Marò italiani all’estero, resta nodo testimoni. India studia proposta Italia

Le indagini sull’incidente che ha coinvolto i maro’ al largo del Kerala sono in dirittura d’arrivo, ma la polizia indiana (Nia) attende un parere legale su come comportarsi di fronte all’impossibilita’ di interrogare a New Delhi i quattro fucilieri di Marina che con Massimiliano Latorre e Salvatore Girone formavano il team di sicurezza sulla Enrica Lexie. E’ quanto ha detto oggi il portavoce del ministero degli Esteri indiano, Syed Akbaruddin, smentendo che il caso sia ”giunto ad un punto morto”, o che la Nia abbia respinto le ipotesi alternative offerte dall’Italia per l’interrogatorio dei quattro maro’ ((Renato Voglino, Massimo Andronico, Antonio Fontana e Alessandro Conte).
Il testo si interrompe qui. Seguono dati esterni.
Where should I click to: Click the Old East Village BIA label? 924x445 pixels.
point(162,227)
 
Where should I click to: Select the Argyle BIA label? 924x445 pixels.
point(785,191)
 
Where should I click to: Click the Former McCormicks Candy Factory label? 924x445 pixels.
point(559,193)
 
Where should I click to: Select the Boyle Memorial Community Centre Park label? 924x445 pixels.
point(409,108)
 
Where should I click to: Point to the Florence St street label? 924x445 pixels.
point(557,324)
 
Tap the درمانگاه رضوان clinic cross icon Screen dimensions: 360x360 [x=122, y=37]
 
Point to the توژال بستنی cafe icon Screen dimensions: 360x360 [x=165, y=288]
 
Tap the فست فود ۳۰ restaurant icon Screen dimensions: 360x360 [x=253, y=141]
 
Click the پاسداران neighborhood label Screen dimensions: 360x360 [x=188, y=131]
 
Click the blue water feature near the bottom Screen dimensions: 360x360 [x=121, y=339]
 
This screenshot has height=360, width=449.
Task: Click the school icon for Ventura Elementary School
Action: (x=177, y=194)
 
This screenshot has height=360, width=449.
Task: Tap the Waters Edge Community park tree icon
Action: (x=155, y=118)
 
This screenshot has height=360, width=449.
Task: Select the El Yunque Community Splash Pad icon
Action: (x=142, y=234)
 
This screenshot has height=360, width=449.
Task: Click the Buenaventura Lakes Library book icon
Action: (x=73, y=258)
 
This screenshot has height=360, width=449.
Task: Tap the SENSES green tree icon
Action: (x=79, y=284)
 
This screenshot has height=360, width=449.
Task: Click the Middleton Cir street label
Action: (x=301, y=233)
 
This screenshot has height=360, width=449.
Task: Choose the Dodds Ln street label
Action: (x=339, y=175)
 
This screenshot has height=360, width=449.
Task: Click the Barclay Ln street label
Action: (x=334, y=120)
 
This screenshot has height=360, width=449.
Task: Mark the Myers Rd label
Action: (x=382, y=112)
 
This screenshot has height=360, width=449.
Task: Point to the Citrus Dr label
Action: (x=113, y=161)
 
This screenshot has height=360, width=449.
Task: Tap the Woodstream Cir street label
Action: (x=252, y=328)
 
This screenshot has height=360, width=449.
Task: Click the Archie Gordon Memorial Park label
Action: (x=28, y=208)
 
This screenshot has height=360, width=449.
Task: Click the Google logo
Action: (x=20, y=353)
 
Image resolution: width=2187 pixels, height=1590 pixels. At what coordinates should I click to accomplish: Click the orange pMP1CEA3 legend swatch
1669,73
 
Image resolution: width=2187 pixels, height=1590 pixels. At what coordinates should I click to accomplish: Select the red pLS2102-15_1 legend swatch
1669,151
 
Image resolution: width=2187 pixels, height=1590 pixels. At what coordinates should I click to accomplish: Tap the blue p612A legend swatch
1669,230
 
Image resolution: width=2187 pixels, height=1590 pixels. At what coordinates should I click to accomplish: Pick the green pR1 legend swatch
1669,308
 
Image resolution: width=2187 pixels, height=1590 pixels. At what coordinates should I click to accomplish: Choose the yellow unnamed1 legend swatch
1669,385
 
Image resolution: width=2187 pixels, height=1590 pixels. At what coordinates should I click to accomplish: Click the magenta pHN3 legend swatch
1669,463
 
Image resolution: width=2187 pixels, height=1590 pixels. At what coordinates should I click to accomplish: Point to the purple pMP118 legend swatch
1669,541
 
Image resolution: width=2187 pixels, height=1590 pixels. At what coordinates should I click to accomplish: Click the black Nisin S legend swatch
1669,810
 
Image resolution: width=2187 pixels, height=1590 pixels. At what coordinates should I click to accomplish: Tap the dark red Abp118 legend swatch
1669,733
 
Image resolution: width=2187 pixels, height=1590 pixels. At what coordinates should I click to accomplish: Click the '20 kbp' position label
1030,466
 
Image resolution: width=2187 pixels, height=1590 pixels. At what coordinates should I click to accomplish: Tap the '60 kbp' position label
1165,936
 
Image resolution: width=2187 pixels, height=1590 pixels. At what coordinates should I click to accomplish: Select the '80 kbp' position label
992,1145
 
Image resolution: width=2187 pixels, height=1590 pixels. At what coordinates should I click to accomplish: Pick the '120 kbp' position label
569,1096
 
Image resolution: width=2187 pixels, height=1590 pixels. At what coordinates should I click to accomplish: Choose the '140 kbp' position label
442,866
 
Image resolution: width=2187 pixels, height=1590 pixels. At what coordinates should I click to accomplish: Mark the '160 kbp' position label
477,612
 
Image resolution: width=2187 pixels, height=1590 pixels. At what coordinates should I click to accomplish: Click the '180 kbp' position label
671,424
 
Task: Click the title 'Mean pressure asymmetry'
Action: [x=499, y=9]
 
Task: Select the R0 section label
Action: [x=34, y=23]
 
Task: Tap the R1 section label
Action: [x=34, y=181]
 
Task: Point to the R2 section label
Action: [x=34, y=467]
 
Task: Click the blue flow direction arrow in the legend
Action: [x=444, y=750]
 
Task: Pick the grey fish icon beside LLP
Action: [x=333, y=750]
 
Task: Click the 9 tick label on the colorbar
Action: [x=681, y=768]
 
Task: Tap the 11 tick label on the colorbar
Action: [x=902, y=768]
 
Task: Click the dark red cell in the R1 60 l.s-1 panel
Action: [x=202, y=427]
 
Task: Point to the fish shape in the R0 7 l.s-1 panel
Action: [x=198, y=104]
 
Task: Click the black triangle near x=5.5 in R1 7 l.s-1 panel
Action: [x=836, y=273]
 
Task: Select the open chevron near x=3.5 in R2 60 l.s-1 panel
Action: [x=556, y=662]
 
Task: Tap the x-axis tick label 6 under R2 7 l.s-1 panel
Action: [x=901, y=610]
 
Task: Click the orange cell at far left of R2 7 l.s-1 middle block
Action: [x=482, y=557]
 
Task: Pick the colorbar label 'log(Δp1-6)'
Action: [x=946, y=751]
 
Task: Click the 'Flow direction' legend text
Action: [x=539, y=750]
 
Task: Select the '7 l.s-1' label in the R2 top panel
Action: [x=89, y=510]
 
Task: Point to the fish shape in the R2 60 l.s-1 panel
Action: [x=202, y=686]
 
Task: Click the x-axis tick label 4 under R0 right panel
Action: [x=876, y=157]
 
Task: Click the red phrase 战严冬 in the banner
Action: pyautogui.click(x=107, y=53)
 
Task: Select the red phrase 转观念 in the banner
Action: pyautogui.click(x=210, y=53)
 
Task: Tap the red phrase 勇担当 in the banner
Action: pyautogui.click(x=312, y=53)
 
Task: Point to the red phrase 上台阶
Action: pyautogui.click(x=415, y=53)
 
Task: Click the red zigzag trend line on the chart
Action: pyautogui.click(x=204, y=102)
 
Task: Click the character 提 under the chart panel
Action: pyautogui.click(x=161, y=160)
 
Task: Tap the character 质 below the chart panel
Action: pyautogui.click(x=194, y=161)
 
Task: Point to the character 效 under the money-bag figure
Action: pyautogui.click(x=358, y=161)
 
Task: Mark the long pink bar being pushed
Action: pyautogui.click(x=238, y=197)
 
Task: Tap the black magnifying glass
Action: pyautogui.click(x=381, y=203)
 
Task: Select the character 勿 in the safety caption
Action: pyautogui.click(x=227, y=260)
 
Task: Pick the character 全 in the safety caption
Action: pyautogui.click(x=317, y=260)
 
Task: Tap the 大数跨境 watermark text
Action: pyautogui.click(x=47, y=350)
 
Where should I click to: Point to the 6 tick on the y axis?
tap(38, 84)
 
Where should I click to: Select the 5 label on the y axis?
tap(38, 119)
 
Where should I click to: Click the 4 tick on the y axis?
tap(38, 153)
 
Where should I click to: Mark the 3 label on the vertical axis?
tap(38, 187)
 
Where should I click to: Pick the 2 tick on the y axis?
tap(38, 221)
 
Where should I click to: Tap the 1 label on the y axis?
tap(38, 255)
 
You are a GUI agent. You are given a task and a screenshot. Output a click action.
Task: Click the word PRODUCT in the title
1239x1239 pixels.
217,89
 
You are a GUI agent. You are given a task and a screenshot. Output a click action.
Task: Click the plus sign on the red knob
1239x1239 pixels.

Di fronte a notizie stampa pubblicate oggi a New Delhi secondo cui ”di fronte ad un rifiuto dei quattro di testimoniare” c’era il rischio di ”un ritardo nella chiusura delle indagini”, e’ intervenuto il ministro degli Esteri indiano Salman Khurshid in persona, il quale ha chiarito che ”da parte italiana non c’e’ alcun rifiuto”. Il ministro ha quindi chiesto di ”lasciar lavorare e decidere su questa questione gli esperti legali”, convinto che ”una via d’uscita legittima e ammissibile sara’ trovata”. Akbaruddin ha confermato che le tre ipotesi alternative formulate dall’Italia per l’interrogatorio (videoconferenza, missione investigatori in Italia e domande e risposte scritte) sono state ufficialmente ricevute dalla Nia che ora ha chiesto al ministero della Giustizia e all’ufficio giuridico del governo di esprimersi su come portare avanti il caso”.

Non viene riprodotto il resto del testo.